Aeaea’s isle was wondering at the moon?

And again in the pair of lines—

Like old Deucalion mountain’d o’er the flood Or blind Orion hungry for the morn,

do not the two figures evoked rise before us full-charged each with the vital significance of his story? Mr de Sélincourt is no doubt right in suggesting that in the Orion line Keats’s vision has been stimulated by the print from that picture of Poussin’s which Hazlitt has described in so rich a strain of eulogy.

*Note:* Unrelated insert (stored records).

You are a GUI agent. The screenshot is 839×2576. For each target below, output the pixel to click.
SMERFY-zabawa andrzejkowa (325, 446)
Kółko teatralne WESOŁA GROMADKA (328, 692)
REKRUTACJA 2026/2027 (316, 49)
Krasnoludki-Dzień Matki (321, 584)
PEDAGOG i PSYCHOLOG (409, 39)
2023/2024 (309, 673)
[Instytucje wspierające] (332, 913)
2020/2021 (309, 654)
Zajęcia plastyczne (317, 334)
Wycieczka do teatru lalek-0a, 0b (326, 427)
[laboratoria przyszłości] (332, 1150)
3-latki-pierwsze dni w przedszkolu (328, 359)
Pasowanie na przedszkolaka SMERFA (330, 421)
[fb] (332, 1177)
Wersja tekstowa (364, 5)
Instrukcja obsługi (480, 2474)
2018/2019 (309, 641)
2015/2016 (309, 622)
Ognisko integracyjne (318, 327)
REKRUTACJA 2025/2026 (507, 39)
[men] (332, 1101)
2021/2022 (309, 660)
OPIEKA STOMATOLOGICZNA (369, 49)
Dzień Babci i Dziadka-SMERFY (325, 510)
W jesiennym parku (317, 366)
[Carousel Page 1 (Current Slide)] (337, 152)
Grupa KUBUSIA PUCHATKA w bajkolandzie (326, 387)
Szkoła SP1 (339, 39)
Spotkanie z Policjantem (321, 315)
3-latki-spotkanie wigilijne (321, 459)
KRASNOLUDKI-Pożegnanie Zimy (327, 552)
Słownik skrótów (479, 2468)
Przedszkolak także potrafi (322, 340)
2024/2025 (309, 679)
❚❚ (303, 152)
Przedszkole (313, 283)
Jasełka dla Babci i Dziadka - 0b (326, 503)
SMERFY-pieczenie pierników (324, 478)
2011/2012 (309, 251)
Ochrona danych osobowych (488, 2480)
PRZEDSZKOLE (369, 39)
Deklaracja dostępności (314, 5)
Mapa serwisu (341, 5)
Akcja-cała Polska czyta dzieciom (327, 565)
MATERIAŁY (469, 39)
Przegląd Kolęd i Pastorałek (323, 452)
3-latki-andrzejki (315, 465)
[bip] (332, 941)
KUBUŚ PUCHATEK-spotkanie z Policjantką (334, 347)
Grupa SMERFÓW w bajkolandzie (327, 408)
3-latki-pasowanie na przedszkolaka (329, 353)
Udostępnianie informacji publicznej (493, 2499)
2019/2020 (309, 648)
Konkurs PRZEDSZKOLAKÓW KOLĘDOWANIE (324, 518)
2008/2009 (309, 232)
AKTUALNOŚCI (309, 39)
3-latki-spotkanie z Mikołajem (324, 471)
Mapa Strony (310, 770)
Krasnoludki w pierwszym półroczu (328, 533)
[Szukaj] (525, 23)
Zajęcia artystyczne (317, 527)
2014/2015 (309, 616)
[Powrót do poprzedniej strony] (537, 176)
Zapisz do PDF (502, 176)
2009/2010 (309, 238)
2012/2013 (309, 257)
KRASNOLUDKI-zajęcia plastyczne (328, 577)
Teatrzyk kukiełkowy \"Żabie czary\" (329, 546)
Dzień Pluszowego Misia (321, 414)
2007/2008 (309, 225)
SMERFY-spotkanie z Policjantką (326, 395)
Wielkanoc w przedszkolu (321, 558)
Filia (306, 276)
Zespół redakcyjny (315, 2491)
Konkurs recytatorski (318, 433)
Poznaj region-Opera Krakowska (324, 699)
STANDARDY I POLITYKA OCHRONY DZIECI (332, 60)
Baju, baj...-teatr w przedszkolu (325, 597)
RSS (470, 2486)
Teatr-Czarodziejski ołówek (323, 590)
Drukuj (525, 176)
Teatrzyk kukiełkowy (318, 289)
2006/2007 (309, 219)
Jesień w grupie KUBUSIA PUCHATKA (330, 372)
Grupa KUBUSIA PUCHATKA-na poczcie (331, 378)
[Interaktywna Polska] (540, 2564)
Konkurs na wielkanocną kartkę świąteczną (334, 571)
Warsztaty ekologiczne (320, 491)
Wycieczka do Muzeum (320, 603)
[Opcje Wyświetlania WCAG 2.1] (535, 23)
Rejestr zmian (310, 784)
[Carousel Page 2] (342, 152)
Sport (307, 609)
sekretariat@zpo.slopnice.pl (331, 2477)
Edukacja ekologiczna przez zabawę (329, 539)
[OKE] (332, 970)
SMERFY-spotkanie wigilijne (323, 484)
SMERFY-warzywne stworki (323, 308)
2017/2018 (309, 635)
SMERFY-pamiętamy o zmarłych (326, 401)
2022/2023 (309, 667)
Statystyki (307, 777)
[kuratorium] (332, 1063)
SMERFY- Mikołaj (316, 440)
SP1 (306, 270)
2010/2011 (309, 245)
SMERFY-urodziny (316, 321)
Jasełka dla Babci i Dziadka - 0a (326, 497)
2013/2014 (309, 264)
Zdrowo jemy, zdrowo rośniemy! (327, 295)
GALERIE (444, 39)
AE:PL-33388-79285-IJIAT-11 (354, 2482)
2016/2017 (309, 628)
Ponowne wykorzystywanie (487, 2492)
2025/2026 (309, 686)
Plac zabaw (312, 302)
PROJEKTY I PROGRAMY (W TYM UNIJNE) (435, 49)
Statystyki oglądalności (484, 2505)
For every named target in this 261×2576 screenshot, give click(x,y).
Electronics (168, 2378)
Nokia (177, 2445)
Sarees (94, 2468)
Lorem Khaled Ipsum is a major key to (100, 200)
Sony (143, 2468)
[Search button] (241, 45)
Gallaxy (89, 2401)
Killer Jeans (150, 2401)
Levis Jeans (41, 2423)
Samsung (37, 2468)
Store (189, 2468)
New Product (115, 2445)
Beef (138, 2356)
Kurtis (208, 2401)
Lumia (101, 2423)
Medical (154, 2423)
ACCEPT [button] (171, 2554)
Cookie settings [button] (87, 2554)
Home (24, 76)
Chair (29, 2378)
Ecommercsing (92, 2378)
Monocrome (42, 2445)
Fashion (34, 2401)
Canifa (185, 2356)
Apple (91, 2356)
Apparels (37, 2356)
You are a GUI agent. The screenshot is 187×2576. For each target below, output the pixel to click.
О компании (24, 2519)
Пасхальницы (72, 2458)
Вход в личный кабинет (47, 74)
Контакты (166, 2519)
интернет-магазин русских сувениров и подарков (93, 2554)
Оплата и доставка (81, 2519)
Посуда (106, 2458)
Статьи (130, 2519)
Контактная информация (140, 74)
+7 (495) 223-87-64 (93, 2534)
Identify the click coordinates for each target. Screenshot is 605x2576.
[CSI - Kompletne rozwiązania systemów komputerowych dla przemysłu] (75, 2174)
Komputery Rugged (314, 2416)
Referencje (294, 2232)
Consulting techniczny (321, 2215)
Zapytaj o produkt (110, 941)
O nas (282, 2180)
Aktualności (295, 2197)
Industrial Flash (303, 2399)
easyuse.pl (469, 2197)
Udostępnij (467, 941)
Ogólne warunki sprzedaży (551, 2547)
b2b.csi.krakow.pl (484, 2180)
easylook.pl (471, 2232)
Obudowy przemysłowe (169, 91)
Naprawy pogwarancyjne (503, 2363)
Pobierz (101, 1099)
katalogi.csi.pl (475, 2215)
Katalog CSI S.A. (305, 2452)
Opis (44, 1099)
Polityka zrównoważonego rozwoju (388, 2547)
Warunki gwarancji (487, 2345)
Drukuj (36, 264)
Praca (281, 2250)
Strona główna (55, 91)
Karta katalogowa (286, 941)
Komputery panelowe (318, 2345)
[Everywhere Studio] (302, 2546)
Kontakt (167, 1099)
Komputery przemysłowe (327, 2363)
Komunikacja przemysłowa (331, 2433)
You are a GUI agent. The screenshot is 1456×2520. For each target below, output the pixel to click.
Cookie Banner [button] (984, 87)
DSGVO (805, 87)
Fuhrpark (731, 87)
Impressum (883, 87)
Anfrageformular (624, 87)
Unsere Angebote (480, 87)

One of the great symptoms of returning vitality in the imagination of Europe, as the eighteenth century passed into the nineteenth, was its re-awakening to the significance and beauty of the Greek mythology. For a hundred years and more the value of that mythology for the human spirit had been forgotten. There never had been a time when the names of the ancient, especially the Roman, gods and goddesses were used so often in poetry, but simply in cold obedience to tradition and convention; merely as part of the accepted mode of speech of persons classically educated, and with no more living significance than belonged to the trick of personifying abstract forces and ideas by putting capital initials to their names. So far as concerned any real effect upon men’s minds, it was tacitly understood and accepted that the Greek mythology was ‘dead.’ As if it could ever die; as if the ‘fair humanities of old religion,’ in passing out of the transitory state of things believed into the state of things remembered and cherished in imagination, had not put on a second life more enduring and more fruitful than the first. Faiths, as faiths, perish one after another; but each in passing away bequeaths for the enrichment of the after-world whatever elements it has contained of imaginative or moral truth or beauty. The polytheism of ancient Greece, embodying the instinctive effort of the brightliest gifted human race to explain its earliest experiences of nature and civilization, of the thousand moral and material forces, cruel or kindly, which environ and control the life of man on earth, is rich beyond measure in such elements; and if the modern world at any time fails to value them, it is the modern mind which is in so far dead and not they. Some words of Johnson’s written forty years before Keats’s time may help us to realize the full depth of the deadness from which in this respect it had to be awakened:—

He (Waller) borrows too many of his sentiments and illustrations from the old Mythology, for which it is in vain to plead the example of ancient poets: the deities, which they introduced so frequently, were considered as realities, so far as to be received by the imagination, whatever sober reason might even then determine. But of these images time has tarnished the splendour. A fiction, not only detected but despised, can never afford a solid basis to any position, though sometimes it may furnish a transient allusion, or slight illustration.